* _Task prompt_
If a line in the records below contains the word "will", return that line.

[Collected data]
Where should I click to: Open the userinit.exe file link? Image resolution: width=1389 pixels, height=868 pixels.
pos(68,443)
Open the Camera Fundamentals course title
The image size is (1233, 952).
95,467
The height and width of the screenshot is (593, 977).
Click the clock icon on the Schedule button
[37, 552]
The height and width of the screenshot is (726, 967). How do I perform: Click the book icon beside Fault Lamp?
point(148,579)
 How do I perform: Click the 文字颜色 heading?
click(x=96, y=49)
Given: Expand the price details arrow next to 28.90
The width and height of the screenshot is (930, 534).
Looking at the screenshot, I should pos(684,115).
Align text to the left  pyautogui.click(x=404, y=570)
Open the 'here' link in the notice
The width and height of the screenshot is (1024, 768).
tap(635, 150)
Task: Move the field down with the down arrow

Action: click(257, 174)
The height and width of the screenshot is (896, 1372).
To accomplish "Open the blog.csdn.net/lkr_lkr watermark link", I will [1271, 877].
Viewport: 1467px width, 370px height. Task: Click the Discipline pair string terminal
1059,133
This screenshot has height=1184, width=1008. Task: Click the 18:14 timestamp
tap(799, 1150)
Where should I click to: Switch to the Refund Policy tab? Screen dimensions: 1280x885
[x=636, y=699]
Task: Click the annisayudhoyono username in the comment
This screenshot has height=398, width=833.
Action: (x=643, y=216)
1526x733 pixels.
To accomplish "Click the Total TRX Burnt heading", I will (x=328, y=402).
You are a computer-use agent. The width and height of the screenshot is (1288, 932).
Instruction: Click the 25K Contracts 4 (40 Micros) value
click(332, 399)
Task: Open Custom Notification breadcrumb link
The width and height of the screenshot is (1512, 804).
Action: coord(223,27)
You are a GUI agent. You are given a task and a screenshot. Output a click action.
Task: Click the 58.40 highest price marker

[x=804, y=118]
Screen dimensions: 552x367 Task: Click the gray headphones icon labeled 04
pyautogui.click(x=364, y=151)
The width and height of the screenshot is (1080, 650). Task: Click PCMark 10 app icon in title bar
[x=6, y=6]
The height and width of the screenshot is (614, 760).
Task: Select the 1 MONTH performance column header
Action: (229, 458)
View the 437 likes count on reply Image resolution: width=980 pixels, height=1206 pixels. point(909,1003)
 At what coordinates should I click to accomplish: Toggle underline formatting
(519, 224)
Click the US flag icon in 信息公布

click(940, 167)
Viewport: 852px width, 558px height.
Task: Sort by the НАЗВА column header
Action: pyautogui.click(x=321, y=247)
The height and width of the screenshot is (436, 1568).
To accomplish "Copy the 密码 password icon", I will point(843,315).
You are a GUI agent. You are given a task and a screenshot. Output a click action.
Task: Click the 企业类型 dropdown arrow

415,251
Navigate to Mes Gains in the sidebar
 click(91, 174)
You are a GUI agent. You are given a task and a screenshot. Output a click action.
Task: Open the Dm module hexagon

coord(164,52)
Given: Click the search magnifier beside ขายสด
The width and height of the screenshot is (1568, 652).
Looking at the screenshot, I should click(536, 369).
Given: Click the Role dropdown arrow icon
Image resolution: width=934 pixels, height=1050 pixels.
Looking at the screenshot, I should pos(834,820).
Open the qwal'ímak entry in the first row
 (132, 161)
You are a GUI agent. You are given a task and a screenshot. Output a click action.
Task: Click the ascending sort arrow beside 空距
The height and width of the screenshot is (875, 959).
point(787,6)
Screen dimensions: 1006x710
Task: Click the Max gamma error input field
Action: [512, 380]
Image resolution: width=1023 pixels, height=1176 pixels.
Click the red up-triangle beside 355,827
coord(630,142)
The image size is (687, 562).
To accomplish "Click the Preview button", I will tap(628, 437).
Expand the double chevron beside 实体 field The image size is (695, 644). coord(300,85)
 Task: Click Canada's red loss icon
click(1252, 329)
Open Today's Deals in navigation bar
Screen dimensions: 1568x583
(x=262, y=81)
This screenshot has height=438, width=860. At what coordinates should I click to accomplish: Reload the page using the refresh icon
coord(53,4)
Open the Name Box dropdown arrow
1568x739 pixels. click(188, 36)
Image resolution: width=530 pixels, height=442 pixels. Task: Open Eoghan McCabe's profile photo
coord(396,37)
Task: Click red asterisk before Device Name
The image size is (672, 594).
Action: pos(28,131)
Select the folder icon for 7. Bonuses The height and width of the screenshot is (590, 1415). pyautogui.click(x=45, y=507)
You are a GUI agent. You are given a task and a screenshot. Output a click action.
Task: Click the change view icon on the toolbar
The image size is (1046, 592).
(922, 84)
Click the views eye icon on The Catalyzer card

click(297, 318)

* _Response for this exercise_
To accomplish "Open the blog.csdn.net/lkr_lkr watermark link", I will [1271, 877].
To accomplish "Click the Total TRX Burnt heading", I will (x=328, y=402).
To accomplish "Copy the 密码 password icon", I will point(843,315).
To accomplish "Click the Preview button", I will tap(628, 437).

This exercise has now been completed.